Grief in normal circumstances is hard enough. Grief during this pandemic is unbearable.
That said, for all the bad that this pandemic has brought us there was some good for us too. I would not have been able to spend these last few months colouring butterflies at the dining room table with my mom. We would not have gone through hundreds of pictures remembering special times. I would not have heard her recount the day of my birth. Although I would have given the world to have more days and nights with my mom, this pandemic gave us the gift of suspended time. Something we all too often waste or take for granted.
I read this passage somewhere a few months ago: “I never saw my mother walk on water but I saw her wait for the bus in the snow to pay rent. We define holy differently”. That was my mother. She was strong, she was resilient, and she worked so hard so I would want for nothing.
A woman filled with little ironies, Nanette loved to learn about other countries, the food, the sites, the people; yet she never travelled and shuddered at the thought of getting a passport. She was an introvert who loved to be surrounded by family and close friends. She was a quiet soul who loved to laugh.
If you were lucky enough to know Nanette, you will remember her hot pink lipstick, her beautifully manicured nails and of course you will remember her love of jewelry. She will forever be remembered as the lady with rings on every finger and her arms adorned with silver bracelets. She was a trinket collector, a lover of pretty little things.
In the end, the values she instilled in me are what guided me home to be close to her and to the rest of my family. One day you look around and realise that you have limited time with those you love and that nothing else matters.

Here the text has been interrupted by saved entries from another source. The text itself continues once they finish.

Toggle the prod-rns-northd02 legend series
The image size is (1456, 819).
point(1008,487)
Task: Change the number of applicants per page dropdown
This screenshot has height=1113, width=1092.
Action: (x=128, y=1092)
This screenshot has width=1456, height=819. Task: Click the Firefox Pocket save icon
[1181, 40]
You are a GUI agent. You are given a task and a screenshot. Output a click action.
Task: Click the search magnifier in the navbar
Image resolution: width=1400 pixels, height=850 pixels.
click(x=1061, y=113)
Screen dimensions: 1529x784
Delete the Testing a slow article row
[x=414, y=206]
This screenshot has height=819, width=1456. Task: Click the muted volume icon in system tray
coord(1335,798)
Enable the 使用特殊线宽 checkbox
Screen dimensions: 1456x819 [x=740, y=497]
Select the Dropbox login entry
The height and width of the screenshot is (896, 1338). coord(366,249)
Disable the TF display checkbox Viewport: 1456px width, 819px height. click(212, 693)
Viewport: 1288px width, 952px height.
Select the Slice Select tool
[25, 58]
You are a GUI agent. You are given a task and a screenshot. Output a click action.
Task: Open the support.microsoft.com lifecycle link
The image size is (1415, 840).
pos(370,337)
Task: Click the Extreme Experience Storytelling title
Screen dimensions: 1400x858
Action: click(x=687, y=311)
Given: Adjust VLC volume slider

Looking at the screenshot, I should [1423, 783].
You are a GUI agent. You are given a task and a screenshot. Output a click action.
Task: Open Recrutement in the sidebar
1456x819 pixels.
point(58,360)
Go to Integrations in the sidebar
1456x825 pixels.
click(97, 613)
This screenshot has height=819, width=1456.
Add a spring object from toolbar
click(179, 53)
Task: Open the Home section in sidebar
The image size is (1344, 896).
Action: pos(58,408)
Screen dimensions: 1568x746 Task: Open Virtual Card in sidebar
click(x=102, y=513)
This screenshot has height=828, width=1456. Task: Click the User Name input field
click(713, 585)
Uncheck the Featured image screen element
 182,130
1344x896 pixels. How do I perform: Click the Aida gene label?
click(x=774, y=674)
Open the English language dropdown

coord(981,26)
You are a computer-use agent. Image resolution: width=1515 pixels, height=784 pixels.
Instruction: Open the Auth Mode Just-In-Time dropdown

This pandemic is horrible, but it has given me the gift of being able to care for my mother when she needed me most. The gift of being by her side ‘til the end – out of hospital, without masks and gloves and shields, the gift of touch. My mother held me for my first breath and I was blessed enough to hold her for her last.
Sadly, there can be no funeral at this time. However, a celebration of life will be held at a later date. In lieu of flowers, gifts can be made to the Ottawa Humane Society in her honour.